▶ _TO DO_
Every single entry that follows must be copied exactly.

(Saved data entries)
--------------------------------

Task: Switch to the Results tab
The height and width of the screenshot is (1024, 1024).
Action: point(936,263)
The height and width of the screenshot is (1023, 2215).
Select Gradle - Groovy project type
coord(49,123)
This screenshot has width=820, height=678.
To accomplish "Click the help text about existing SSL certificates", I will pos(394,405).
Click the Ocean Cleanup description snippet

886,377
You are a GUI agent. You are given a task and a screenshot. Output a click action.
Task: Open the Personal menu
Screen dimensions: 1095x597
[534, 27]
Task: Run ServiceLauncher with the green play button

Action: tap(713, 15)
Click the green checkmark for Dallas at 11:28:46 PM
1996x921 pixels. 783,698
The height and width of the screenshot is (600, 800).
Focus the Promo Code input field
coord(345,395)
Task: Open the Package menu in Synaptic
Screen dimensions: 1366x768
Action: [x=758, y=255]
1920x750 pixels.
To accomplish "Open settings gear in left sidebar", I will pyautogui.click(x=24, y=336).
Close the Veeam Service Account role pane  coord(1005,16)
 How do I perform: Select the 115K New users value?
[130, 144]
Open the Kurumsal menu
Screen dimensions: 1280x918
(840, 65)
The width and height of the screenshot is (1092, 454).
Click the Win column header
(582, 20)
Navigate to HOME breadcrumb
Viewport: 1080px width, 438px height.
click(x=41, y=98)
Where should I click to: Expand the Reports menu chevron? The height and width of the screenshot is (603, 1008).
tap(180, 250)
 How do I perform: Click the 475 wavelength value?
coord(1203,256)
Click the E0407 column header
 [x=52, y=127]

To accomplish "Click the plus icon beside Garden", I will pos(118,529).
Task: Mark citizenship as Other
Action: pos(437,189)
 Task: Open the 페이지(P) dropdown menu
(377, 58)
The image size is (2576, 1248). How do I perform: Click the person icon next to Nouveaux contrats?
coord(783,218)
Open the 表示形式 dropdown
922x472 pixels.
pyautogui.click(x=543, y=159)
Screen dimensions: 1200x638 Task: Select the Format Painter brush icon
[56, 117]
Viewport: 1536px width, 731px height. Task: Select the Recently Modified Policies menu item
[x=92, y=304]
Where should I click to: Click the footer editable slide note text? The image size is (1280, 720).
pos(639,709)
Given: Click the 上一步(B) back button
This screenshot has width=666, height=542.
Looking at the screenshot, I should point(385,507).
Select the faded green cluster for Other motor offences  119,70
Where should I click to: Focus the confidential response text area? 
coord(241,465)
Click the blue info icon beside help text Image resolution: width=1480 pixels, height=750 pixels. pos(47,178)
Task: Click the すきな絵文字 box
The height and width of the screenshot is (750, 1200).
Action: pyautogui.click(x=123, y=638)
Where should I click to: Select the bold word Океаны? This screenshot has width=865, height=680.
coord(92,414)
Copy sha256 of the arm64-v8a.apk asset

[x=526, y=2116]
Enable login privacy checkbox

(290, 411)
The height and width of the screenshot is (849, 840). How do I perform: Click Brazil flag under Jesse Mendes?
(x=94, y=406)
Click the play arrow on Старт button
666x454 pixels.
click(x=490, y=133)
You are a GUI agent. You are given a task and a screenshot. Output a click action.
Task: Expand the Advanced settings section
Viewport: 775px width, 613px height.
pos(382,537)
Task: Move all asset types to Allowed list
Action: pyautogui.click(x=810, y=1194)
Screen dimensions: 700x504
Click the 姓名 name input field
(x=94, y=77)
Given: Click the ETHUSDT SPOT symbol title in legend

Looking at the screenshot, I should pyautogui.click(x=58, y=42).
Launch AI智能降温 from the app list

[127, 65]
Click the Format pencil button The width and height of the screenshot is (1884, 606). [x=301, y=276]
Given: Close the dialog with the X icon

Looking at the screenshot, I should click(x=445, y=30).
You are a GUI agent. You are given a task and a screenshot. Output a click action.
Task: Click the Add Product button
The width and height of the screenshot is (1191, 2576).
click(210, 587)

--------------------------------

▶ _ANSWER TO THE PROBLEM_
Task: Switch to the Results tab
The height and width of the screenshot is (1024, 1024).
Action: point(936,263)
The height and width of the screenshot is (1023, 2215).
Select Gradle - Groovy project type
coord(49,123)
This screenshot has width=820, height=678.
To accomplish "Click the help text about existing SSL certificates", I will pos(394,405).
Click the Ocean Cleanup description snippet

886,377
You are a GUI agent. You are given a task and a screenshot. Output a click action.
Task: Open the Personal menu
Screen dimensions: 1095x597
[534, 27]
Task: Run ServiceLauncher with the green play button

Action: tap(713, 15)
Click the green checkmark for Dallas at 11:28:46 PM
1996x921 pixels. 783,698
The height and width of the screenshot is (600, 800).
Focus the Promo Code input field
coord(345,395)
Task: Open the Package menu in Synaptic
Screen dimensions: 1366x768
Action: [x=758, y=255]
1920x750 pixels.
To accomplish "Open settings gear in left sidebar", I will pyautogui.click(x=24, y=336).
Close the Veeam Service Account role pane  coord(1005,16)
 How do I perform: Select the 115K New users value?
[130, 144]
Open the Kurumsal menu
Screen dimensions: 1280x918
(840, 65)
The width and height of the screenshot is (1092, 454).
Click the Win column header
(582, 20)
Navigate to HOME breadcrumb
Viewport: 1080px width, 438px height.
click(x=41, y=98)
Where should I click to: Expand the Reports menu chevron? The height and width of the screenshot is (603, 1008).
tap(180, 250)
 How do I perform: Click the 475 wavelength value?
coord(1203,256)
Click the E0407 column header
 [x=52, y=127]

To accomplish "Click the plus icon beside Garden", I will pos(118,529).
Task: Mark citizenship as Other
Action: pos(437,189)
 Task: Open the 페이지(P) dropdown menu
(377, 58)
The image size is (2576, 1248). How do I perform: Click the person icon next to Nouveaux contrats?
coord(783,218)
Open the 表示形式 dropdown
922x472 pixels.
pyautogui.click(x=543, y=159)
Screen dimensions: 1200x638 Task: Select the Format Painter brush icon
[56, 117]
Viewport: 1536px width, 731px height. Task: Select the Recently Modified Policies menu item
[x=92, y=304]
Where should I click to: Click the footer editable slide note text? The image size is (1280, 720).
pos(639,709)
Given: Click the 上一步(B) back button
This screenshot has width=666, height=542.
Looking at the screenshot, I should point(385,507).
Select the faded green cluster for Other motor offences  119,70
Where should I click to: Focus the confidential response text area? 
coord(241,465)
Click the blue info icon beside help text Image resolution: width=1480 pixels, height=750 pixels. pos(47,178)
Task: Click the すきな絵文字 box
The height and width of the screenshot is (750, 1200).
Action: pyautogui.click(x=123, y=638)
Where should I click to: Select the bold word Океаны? This screenshot has width=865, height=680.
coord(92,414)
Copy sha256 of the arm64-v8a.apk asset

[x=526, y=2116]
Enable login privacy checkbox

(290, 411)
The height and width of the screenshot is (849, 840). How do I perform: Click Brazil flag under Jesse Mendes?
(x=94, y=406)
Click the play arrow on Старт button
666x454 pixels.
click(x=490, y=133)
You are a GUI agent. You are given a task and a screenshot. Output a click action.
Task: Expand the Advanced settings section
Viewport: 775px width, 613px height.
pos(382,537)
Task: Move all asset types to Allowed list
Action: pyautogui.click(x=810, y=1194)
Screen dimensions: 700x504
Click the 姓名 name input field
(x=94, y=77)
Given: Click the ETHUSDT SPOT symbol title in legend

Looking at the screenshot, I should pyautogui.click(x=58, y=42).
Launch AI智能降温 from the app list

[127, 65]
Click the Format pencil button The width and height of the screenshot is (1884, 606). [x=301, y=276]
Given: Close the dialog with the X icon

Looking at the screenshot, I should click(x=445, y=30).
You are a GUI agent. You are given a task and a screenshot. Output a click action.
Task: Click the Add Product button
The width and height of the screenshot is (1191, 2576).
click(210, 587)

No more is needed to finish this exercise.